BEIRUT: Lebanon has hinted that progress is being made in efforts to resolve its maritime border dispute with Israel following the return of a US mediator from talks with Israeli officials.

US Deputy Assistant Secretary of State for Near Eastern Affairs David Satterfield returned to Lebanon following talks in Israel where he outlined Lebanese demands regarding the disputed area and the mechanism to reach a settlement.

The US mediator has signaled a new push to resolve the dispute after meetings with both Lebanese and Israeli officials.

Israel and Lebanon both claim ownership of an 860-square-kilometer area of the Mediterranean Sea. Lebanon hopes to begin offshore oil and gas production in the offshore Block 9 as it grapples with an economic crisis.

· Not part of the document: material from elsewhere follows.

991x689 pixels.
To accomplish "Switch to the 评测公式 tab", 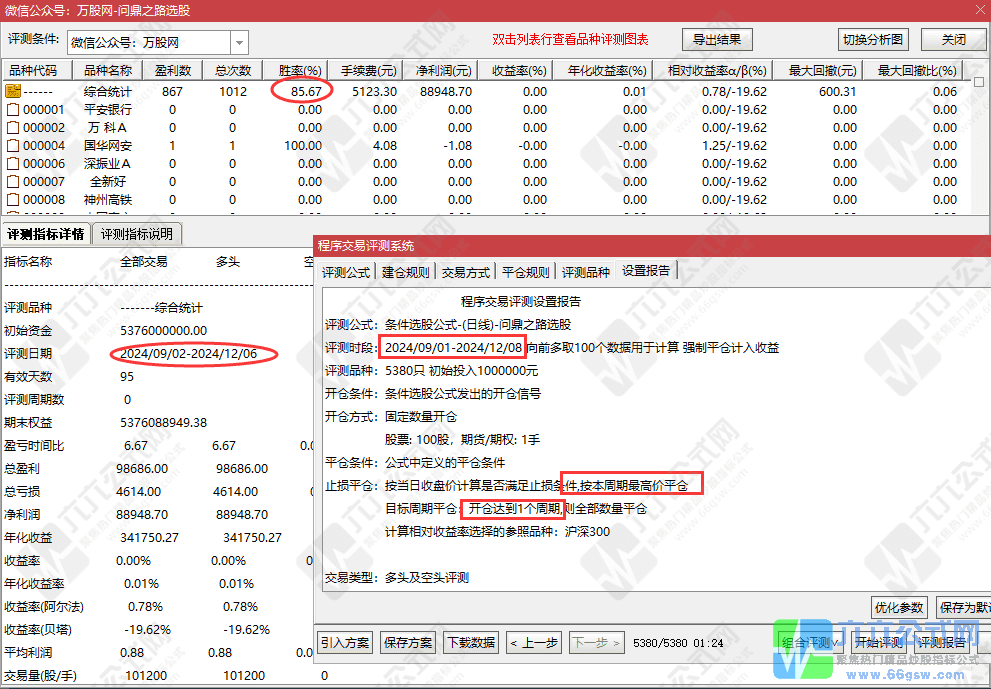I will [x=345, y=270].
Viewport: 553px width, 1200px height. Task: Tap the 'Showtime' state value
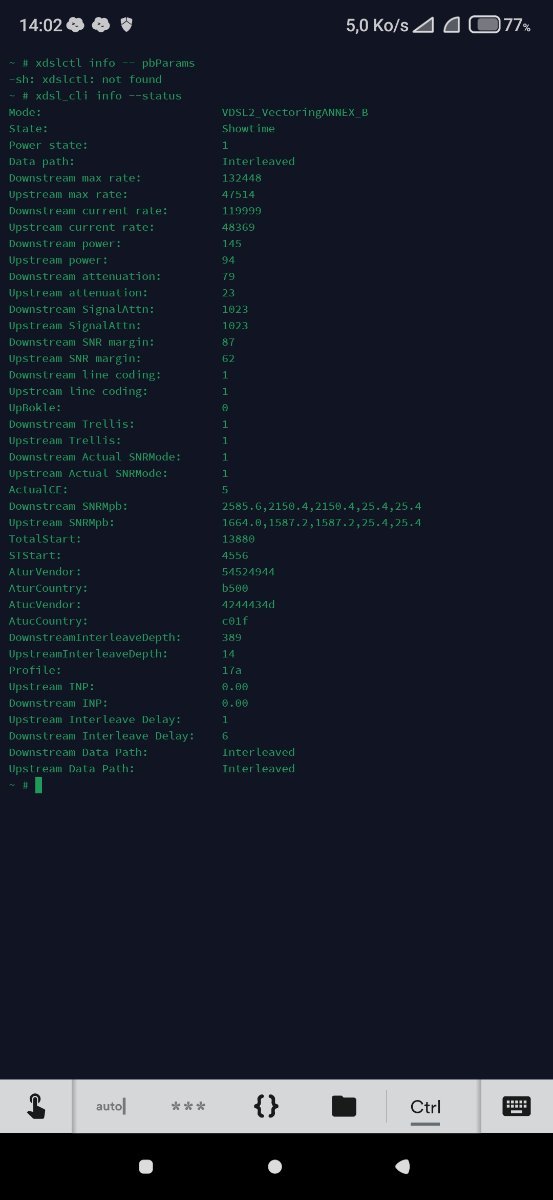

A source close to Parliament Speaker Nabih Berri, who met with Satterfield on Monday after his return to Lebanon, told Arab News that “there is progress in the efforts, but the discussion is not yet over.” He did not provide further details.

Sources close to the Lebanese presidency confirmed that Lebanon is counting on the US to help solve the demarcation dispute and would like to accelerate the process to allow exploration for oil and gas to begin in the disputed area.

Companies that will handle the exploration require stability in the area before they start working, the sources said.

Previous efforts by Satterfield to end the dispute failed in 2012 and again last year after Lebanon rejected a proposal by US diplomat Frederick Hoff that offered 65 percent of the disputed area to Lebanon and 35 percent to Israel. Lebanon insisted that the area lies within its economic zone and refused to give up a single part of it.

Satterfield has acknowledged Lebanon’s ownership of around 500 sq km of the disputed 850 sq km area.

Lebanon renewed its commitment to a mechanism for setting the negotiations in motion, including the formation of a tripartite committee with representatives of Lebanon, Israel and the UN, in addition to the participation of the US mediator. Beirut also repeated its refusal to negotiate directly with Israel.

Two months ago, Lebanon launched a marine environmental survey in blocks 4 and 9 in Lebanese waters to allow a consortium of French, Italian and Russian companies to begin oil and gas exploration in the area.